Multiresolution Signal Analysis and Wavelet Decomposition
by Don Morgan
Wavelets provide new capabilities for analyzing real-time signals. This introductory article provides an overview and presents the basic mechanisms involved in wavelets.
In many signal processing applications, it is only necessary to know the form and content of a signal. An example of this minimal knowledge might be the DTMF decoding in touch tone phones. You only need to know the two frequencies responsible for a particular signal to determine which button was pushed. This processing is generally done with a Goertzel or Fourier algorithm and essentially generates a snapshot of the spectrum (in the case of the Fourier transform), or selected frequencies (in the case of the Goertzel convolution). This form of analysis is used everywhere, including machine vision for pattern recognition, radio waves, and chemical analysis.
Often, a single snapshot of an event or phenomenon is not enough to analyze it completely. No single frame from a motion picture tells the whole story; neither would a group picture of the actors, locations, and props used. Any number of storylines could be inferred from such pictures.

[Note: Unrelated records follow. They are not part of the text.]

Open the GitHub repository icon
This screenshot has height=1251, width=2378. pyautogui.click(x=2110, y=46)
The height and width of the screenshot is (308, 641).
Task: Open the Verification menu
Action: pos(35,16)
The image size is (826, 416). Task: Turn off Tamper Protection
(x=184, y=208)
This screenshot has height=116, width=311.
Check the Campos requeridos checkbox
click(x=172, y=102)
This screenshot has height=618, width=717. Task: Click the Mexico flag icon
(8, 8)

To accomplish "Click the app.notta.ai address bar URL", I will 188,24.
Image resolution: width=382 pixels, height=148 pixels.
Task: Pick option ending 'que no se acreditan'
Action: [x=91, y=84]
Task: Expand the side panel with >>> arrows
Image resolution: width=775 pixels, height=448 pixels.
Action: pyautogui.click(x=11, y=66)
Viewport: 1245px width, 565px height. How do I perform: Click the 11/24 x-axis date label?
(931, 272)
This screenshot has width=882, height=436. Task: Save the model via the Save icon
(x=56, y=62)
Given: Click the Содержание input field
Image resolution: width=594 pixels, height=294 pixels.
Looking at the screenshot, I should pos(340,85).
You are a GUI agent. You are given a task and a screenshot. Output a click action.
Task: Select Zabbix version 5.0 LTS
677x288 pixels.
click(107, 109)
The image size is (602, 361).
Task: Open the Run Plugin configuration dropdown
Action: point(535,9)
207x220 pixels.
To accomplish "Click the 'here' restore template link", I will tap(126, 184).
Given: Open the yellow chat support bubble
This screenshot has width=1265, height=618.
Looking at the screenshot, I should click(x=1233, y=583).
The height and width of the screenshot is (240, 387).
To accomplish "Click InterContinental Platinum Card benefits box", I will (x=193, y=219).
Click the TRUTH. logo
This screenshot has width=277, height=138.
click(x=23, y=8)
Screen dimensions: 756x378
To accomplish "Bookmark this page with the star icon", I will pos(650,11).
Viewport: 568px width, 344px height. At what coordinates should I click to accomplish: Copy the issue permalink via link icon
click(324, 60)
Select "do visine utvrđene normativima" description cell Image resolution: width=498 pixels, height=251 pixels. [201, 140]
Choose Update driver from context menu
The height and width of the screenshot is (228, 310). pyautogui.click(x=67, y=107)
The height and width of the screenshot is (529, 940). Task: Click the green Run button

Think of your favorite tune. Would you recognize it among others if all you were offered were lists of the component frequencies contained in the current top 10 songs? In fact, you∫d probably find that quite a number of melodies use the very same notes.
Some forms of analysis require a knowledge of the evolution of a signal to make sense. This situation is increasingly the case in many fields of communication involving speech, music, and video. As the Internet matures, people are sending video and sound directly over the phone lines, which requires the ability to analyze and compress signals along with the ability to reconstruct that signal perfectly at the other end. The speed with which we can transmit the signal is important.
Similarly, sound in the cinema must be digitized and compressed so that it can be put on the media (laser disk or actual film) along with the pictures. Again, the compression techniques must be good, so that the audio can be exactly recreated from the bit stream off the film or disk. When dealing with transient effects to recreate or analyze these signals, we need to know more about the history of the signals–that is, their evolution.
Both stationary and nonstationary signals are involved. A nonstationary process is one that evolves with time; it might be speech, music, or the vibration schema of an aircraft wing as the plane warms. A nonstationary process can be anything that changes. This kind of process requires a history–a “time when” to be analyzed. A simple Fourier transform cannot give you that history. If you took your favorite song as a sampled data sequence and performed a Fourier transform on it, you would indeed have a spectrum displaying the frequency content of the piece, but that spectrum would be of little help in analyzing the piece.
For the purposes of audio and video analysis, the signal must be decomposed as it evolves. If the signal is to be compressed, the redundancies must be removed from the stream so that it can be transmitted compactly while still providing everything necessary to reconstruct the original signal. Most people are aware of this process in terms of data compression, as is done with data on a hard disk. This process is no different in audio and video environments–the ability to reconstruct the data must be perfect.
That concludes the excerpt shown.